Put each line of the listing below into a JSON list of strings, one string per line, and leave out any blank lines.

++++ Given records ++++

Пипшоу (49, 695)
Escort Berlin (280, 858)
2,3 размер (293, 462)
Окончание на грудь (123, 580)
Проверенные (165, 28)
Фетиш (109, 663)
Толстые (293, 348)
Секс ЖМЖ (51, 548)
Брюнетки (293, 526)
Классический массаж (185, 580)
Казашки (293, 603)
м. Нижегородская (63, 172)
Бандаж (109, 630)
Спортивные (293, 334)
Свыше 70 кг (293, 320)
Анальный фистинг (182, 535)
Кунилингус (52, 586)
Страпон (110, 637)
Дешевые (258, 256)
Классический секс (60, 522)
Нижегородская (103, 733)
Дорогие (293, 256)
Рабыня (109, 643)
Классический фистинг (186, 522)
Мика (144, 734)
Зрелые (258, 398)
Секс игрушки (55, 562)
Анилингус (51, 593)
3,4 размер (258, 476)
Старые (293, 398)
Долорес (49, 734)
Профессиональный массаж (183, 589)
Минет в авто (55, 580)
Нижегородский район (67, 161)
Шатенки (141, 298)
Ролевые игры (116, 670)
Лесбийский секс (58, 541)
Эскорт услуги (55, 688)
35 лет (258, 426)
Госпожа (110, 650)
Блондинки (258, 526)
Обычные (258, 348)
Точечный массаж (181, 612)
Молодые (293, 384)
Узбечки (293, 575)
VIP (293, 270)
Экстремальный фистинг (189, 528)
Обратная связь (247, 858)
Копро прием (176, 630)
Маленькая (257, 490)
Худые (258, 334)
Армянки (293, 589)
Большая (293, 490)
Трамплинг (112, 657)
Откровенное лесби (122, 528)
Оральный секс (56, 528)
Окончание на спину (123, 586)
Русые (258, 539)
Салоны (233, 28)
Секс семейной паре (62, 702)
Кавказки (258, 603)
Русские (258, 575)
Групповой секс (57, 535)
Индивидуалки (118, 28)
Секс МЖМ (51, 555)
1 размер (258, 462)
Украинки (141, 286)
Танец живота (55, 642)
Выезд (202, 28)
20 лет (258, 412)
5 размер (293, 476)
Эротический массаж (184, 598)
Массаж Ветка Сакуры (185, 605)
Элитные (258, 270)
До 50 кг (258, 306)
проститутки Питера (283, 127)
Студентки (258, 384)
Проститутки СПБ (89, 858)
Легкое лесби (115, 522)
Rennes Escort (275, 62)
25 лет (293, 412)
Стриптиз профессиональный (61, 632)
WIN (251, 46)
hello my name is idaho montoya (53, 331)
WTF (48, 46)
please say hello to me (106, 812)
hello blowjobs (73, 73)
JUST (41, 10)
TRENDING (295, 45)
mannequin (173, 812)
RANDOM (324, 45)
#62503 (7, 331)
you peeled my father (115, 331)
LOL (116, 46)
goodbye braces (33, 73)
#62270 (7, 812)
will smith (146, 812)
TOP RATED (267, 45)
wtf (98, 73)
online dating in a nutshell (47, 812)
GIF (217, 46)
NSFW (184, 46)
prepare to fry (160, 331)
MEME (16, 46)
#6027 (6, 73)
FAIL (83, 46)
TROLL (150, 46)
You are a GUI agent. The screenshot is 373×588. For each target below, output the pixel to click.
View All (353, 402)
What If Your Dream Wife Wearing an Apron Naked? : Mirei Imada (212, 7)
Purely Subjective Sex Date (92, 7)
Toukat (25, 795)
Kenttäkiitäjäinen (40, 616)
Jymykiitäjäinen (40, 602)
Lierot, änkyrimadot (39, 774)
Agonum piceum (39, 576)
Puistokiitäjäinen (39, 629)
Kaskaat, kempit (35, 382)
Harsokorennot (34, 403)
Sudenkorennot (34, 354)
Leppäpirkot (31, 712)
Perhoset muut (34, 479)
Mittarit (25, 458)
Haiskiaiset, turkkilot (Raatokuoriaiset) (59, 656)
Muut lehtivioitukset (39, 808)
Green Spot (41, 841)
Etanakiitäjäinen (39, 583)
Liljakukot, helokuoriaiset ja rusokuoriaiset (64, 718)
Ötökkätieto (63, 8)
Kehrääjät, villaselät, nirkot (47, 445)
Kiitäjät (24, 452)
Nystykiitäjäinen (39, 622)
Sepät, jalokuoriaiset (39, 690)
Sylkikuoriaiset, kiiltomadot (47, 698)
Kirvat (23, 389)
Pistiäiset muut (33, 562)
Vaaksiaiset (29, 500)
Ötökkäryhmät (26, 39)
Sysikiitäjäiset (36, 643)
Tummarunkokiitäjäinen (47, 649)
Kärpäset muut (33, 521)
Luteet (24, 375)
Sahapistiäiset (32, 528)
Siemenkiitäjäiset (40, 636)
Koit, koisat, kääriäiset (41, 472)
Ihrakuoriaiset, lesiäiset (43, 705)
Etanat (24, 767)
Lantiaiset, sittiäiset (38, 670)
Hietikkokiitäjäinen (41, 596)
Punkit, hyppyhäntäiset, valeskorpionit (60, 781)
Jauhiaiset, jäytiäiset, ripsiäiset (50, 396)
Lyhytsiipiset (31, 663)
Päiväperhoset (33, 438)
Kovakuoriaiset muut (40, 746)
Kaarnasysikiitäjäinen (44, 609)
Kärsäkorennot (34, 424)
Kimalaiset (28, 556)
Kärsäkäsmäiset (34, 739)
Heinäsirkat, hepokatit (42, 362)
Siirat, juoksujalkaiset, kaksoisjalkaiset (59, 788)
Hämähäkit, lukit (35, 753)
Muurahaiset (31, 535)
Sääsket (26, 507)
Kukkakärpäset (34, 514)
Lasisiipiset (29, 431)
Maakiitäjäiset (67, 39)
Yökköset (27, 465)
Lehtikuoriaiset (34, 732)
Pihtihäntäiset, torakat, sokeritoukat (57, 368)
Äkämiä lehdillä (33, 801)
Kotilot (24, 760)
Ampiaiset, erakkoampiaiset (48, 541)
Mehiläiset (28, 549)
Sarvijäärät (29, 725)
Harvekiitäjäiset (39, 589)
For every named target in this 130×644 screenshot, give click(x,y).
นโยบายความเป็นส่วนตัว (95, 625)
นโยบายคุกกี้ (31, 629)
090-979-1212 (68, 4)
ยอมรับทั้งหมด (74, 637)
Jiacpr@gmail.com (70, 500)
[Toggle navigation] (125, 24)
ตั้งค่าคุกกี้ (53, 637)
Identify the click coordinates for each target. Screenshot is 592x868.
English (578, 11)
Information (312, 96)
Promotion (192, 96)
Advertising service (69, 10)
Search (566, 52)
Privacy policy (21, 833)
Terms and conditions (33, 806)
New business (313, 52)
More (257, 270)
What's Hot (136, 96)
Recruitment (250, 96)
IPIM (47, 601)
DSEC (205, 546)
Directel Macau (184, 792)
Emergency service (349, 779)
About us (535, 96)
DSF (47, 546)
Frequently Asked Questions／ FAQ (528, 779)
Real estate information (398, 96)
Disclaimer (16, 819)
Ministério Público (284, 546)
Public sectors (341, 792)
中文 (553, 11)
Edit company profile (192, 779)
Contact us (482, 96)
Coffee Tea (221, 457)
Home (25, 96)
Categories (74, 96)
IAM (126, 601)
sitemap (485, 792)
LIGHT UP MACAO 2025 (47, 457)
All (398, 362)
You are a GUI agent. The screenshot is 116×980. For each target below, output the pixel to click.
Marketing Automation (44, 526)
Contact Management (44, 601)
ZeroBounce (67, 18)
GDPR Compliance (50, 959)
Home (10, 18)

++++

== Solved exercise ==
[
  "Пипшоу (49, 695)",
  "Escort Berlin (280, 858)",
  "2,3 размер (293, 462)",
  "Окончание на грудь (123, 580)",
  "Проверенные (165, 28)",
  "Фетиш (109, 663)",
  "Толстые (293, 348)",
  "Секс ЖМЖ (51, 548)",
  "Брюнетки (293, 526)",
  "Классический массаж (185, 580)",
  "Казашки (293, 603)",
  "м. Нижегородская (63, 172)",
  "Бандаж (109, 630)",
  "Спортивные (293, 334)",
  "Свыше 70 кг (293, 320)",
  "Анальный фистинг (182, 535)",
  "Кунилингус (52, 586)",
  "Страпон (110, 637)",
  "Дешевые (258, 256)",
  "Классический секс (60, 522)",
  "Нижегородская (103, 733)",
  "Дорогие (293, 256)",
  "Рабыня (109, 643)",
  "Классический фистинг (186, 522)",
  "Мика (144, 734)",
  "Зрелые (258, 398)",
  "Секс игрушки (55, 562)",
  "Анилингус (51, 593)",
  "3,4 размер (258, 476)",
  "Старые (293, 398)",
  "Долорес (49, 734)",
  "Профессиональный массаж (183, 589)",
  "Минет в авто (55, 580)",
  "Нижегородский район (67, 161)",
  "Шатенки (141, 298)",
  "Ролевые игры (116, 670)",
  "Лесбийский секс (58, 541)",
  "Эскорт услуги (55, 688)",
  "35 лет (258, 426)",
  "Госпожа (110, 650)",
  "Блондинки (258, 526)",
  "Обычные (258, 348)",
  "Точечный массаж (181, 612)",
  "Молодые (293, 384)",
  "Узбечки (293, 575)",
  "VIP (293, 270)",
  "Экстремальный фистинг (189, 528)",
  "Обратная связь (247, 858)",
  "Копро прием (176, 630)",
  "Маленькая (257, 490)",
  "Худые (258, 334)",
  "Армянки (293, 589)",
  "Большая (293, 490)",
  "Трамплинг (112, 657)",
  "Откровенное лесби (122, 528)",
  "Оральный секс (56, 528)",
  "Окончание на спину (123, 586)",
  "Русые (258, 539)",
  "Салоны (233, 28)",
  "Секс семейной паре (62, 702)",
  "Кавказки (258, 603)",
  "Русские (258, 575)",
  "Групповой секс (57, 535)",
  "Индивидуалки (118, 28)",
  "Секс МЖМ (51, 555)",
  "1 размер (258, 462)",
  "Украинки (141, 286)",
  "Танец живота (55, 642)",
  "Выезд (202, 28)",
  "20 лет (258, 412)",
  "5 размер (293, 476)",
  "Эротический массаж (184, 598)",
  "Массаж Ветка Сакуры (185, 605)",
  "Элитные (258, 270)",
  "До 50 кг (258, 306)",
  "проститутки Питера (283, 127)",
  "Студентки (258, 384)",
  "Проститутки СПБ (89, 858)",
  "Легкое лесби (115, 522)",
  "Rennes Escort (275, 62)",
  "25 лет (293, 412)",
  "Стриптиз профессиональный (61, 632)",
  "WIN (251, 46)",
  "hello my name is idaho montoya (53, 331)",
  "WTF (48, 46)",
  "please say hello to me (106, 812)",
  "hello blowjobs (73, 73)",
  "JUST (41, 10)",
  "TRENDING (295, 45)",
  "mannequin (173, 812)",
  "RANDOM (324, 45)",
  "#62503 (7, 331)",
  "you peeled my father (115, 331)",
  "LOL (116, 46)",
  "goodbye braces (33, 73)",
  "#62270 (7, 812)",
  "will smith (146, 812)",
  "TOP RATED (267, 45)",
  "wtf (98, 73)",
  "online dating in a nutshell (47, 812)",
  "GIF (217, 46)",
  "NSFW (184, 46)",
  "prepare to fry (160, 331)",
  "MEME (16, 46)",
  "#6027 (6, 73)",
  "FAIL (83, 46)",
  "TROLL (150, 46)",
  "You are a GUI agent. The screenshot is 373×588. For each target below, output the pixel to click.",
  "View All (353, 402)",
  "What If Your Dream Wife Wearing an Apron Naked? : Mirei Imada (212, 7)",
  "Purely Subjective Sex Date (92, 7)",
  "Toukat (25, 795)",
  "Kenttäkiitäjäinen (40, 616)",
  "Jymykiitäjäinen (40, 602)",
  "Lierot, änkyrimadot (39, 774)",
  "Agonum piceum (39, 576)",
  "Puistokiitäjäinen (39, 629)",
  "Kaskaat, kempit (35, 382)",
  "Harsokorennot (34, 403)",
  "Sudenkorennot (34, 354)",
  "Leppäpirkot (31, 712)",
  "Perhoset muut (34, 479)",
  "Mittarit (25, 458)",
  "Haiskiaiset, turkkilot (Raatokuoriaiset) (59, 656)",
  "Muut lehtivioitukset (39, 808)",
  "Green Spot (41, 841)",
  "Etanakiitäjäinen (39, 583)",
  "Liljakukot, helokuoriaiset ja rusokuoriaiset (64, 718)",
  "Ötökkätieto (63, 8)",
  "Kehrääjät, villaselät, nirkot (47, 445)",
  "Kiitäjät (24, 452)",
  "Nystykiitäjäinen (39, 622)",
  "Sepät, jalokuoriaiset (39, 690)",
  "Sylkikuoriaiset, kiiltomadot (47, 698)",
  "Kirvat (23, 389)",
  "Pistiäiset muut (33, 562)",
  "Vaaksiaiset (29, 500)",
  "Ötökkäryhmät (26, 39)",
  "Sysikiitäjäiset (36, 643)",
  "Tummarunkokiitäjäinen (47, 649)",
  "Kärpäset muut (33, 521)",
  "Luteet (24, 375)",
  "Sahapistiäiset (32, 528)",
  "Siemenkiitäjäiset (40, 636)",
  "Koit, koisat, kääriäiset (41, 472)",
  "Ihrakuoriaiset, lesiäiset (43, 705)",
  "Etanat (24, 767)",
  "Lantiaiset, sittiäiset (38, 670)",
  "Hietikkokiitäjäinen (41, 596)",
  "Punkit, hyppyhäntäiset, valeskorpionit (60, 781)",
  "Jauhiaiset, jäytiäiset, ripsiäiset (50, 396)",
  "Lyhytsiipiset (31, 663)",
  "Päiväperhoset (33, 438)",
  "Kovakuoriaiset muut (40, 746)",
  "Kaarnasysikiitäjäinen (44, 609)",
  "Kärsäkorennot (34, 424)",
  "Kimalaiset (28, 556)",
  "Kärsäkäsmäiset (34, 739)",
  "Heinäsirkat, hepokatit (42, 362)",
  "Siirat, juoksujalkaiset, kaksoisjalkaiset (59, 788)",
  "Hämähäkit, lukit (35, 753)",
  "Muurahaiset (31, 535)",
  "Sääsket (26, 507)",
  "Kukkakärpäset (34, 514)",
  "Lasisiipiset (29, 431)",
  "Maakiitäjäiset (67, 39)",
  "Yökköset (27, 465)",
  "Lehtikuoriaiset (34, 732)",
  "Pihtihäntäiset, torakat, sokeritoukat (57, 368)",
  "Äkämiä lehdillä (33, 801)",
  "Kotilot (24, 760)",
  "Ampiaiset, erakkoampiaiset (48, 541)",
  "Mehiläiset (28, 549)",
  "Sarvijäärät (29, 725)",
  "Harvekiitäjäiset (39, 589)",
  "For every named target in this 130×644 screenshot, give click(x,y).",
  "นโยบายความเป็นส่วนตัว (95, 625)",
  "นโยบายคุกกี้ (31, 629)",
  "090-979-1212 (68, 4)",
  "ยอมรับทั้งหมด (74, 637)",
  "Jiacpr@gmail.com (70, 500)",
  "[Toggle navigation] (125, 24)",
  "ตั้งค่าคุกกี้ (53, 637)",
  "Identify the click coordinates for each target. Screenshot is 592x868.",
  "English (578, 11)",
  "Information (312, 96)",
  "Promotion (192, 96)",
  "Advertising service (69, 10)",
  "Search (566, 52)",
  "Privacy policy (21, 833)",
  "Terms and conditions (33, 806)",
  "New business (313, 52)",
  "More (257, 270)",
  "What's Hot (136, 96)",
  "Recruitment (250, 96)",
  "IPIM (47, 601)",
  "DSEC (205, 546)",
  "Directel Macau (184, 792)",
  "Emergency service (349, 779)",
  "About us (535, 96)",
  "DSF (47, 546)",
  "Frequently Asked Questions／ FAQ (528, 779)",
  "Real estate information (398, 96)",
  "Disclaimer (16, 819)",
  "Ministério Público (284, 546)",
  "Public sectors (341, 792)",
  "中文 (553, 11)",
  "Edit company profile (192, 779)",
  "Contact us (482, 96)",
  "Coffee Tea (221, 457)",
  "Home (25, 96)",
  "Categories (74, 96)",
  "IAM (126, 601)",
  "sitemap (485, 792)",
  "LIGHT UP MACAO 2025 (47, 457)",
  "All (398, 362)",
  "You are a GUI agent. The screenshot is 116×980. For each target below, output the pixel to click.",
  "Marketing Automation (44, 526)",
  "Contact Management (44, 601)",
  "ZeroBounce (67, 18)",
  "GDPR Compliance (50, 959)",
  "Home (10, 18)"
]